Article 10: Intellectual property rights
Polaris Computers SA is not responsible for the digital content stored on its servers for or by the Customer or the end user under this contract, particularly with regard to the legislation applicable to any intellectual property rights encumbering the content processed.
Any storage of content that contravenes the legislation in force will result in the de facto termination of the contract and the destruction of the illegal data.
Article 11: Complaints
All complaints, of whatever nature, must be made by registered letter within eight days of the invoices being issued.
After this period, they can no longer be taken into consideration.
A complaint does not entitle the Customer to repair the defects themselves or have them repaired by a third party, unless expressly authorized in writing by Polaris Computers SA.
Any intervention by a third party on the products, services, software, or systems offered by Polaris Computers SA will result in the immediate termination of the contract, with the Customer bearing sole responsibility.
Article 12: Termination
Unless otherwise specified, contracts shall take effect on the date of signature and shall remain in force for the specified term.
The contract shall then be tacitly renewed for a term identical to the initial term and concluded for a minimum term of 12 months.
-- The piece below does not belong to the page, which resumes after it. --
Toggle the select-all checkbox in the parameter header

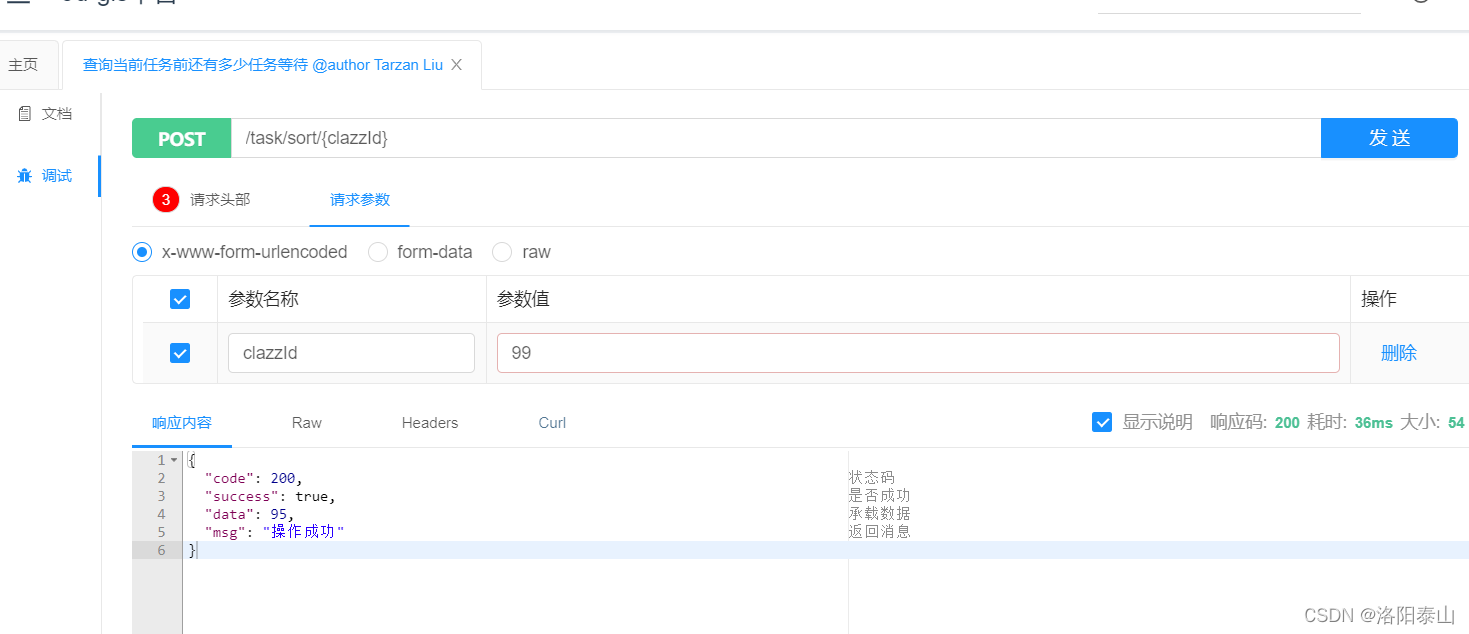(180, 299)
All contracts may then be terminated subject to three months' notice by registered letter or email.
Any early termination of the contract by the Customer shall automatically entitle POLARIS COMPUTERS SA to claim the totality of the monthly payments for the initial term of the contract.
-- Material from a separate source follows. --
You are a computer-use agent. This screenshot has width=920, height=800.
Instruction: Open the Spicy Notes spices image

In the event of termination, the Customer's data related to the contract shall be retained for a maximum period of 10 days.
Article 13: Limitation of liability
As a reseller, Polaris Computers SA does not guarantee the products sold. The warranty for the products sold is that granted by the manufacturer and is well known to the Customer.
Polaris Computers SA undertakes to make every reasonable effort to protect the confidentiality of the data stored by the Customer.
Polaris Computers SA, its managers, employees, or agents cannot be held liable for any direct or indirect damage (loss of business, profit, etc.) caused by the unavailability, accidental disclosure, or loss of data belonging to the Customer or end users.
Article 14: Competent court and applicable law
The contractual relations between the parties are governed exclusively by Belgian law. In the event of a dispute, the courts of Brussels shall have sole jurisdiction.
Article 15: Reference rates
Our reference rates are:
Travel within Brussels: €50 excluding VAT
Travel within Walloon Brabant/Flemish Brabant: €80 excluding VAT
Travel outside Brussels/Brabant: €95 excluding VAT
Junior IT labor: €105 excluding VAT
Senior IT labor: €125 excluding VAT
IT specialist labor: €150 excluding VAT
Article 16: GDPR
Polaris Computers SA complies with the General Data Protection Regulation (GDPR), and the necessary and reasonable measures have been put in place for this purpose.
Article 17: Export sales
Unless otherwise agreed, Polaris Computers SA requires 100% prepayment of the order amount, including shipping costs.
A deposit can be made subject to bank charges, which are not included in the default offers; the customer must make a special request for this.
The default carrier is BRUCARGO AIR FREIGHT/HERFURTH LOGISTICS. The customer may request to work with their own carrier, which may result in additional logistics costs in Brussels.
The delivery time may vary between the time the quote is submitted and the time payment is received. Polaris Computers SA cannot be held responsible for any delay in delivery unless the delivery time was communicated within three business days prior to receipt of payment.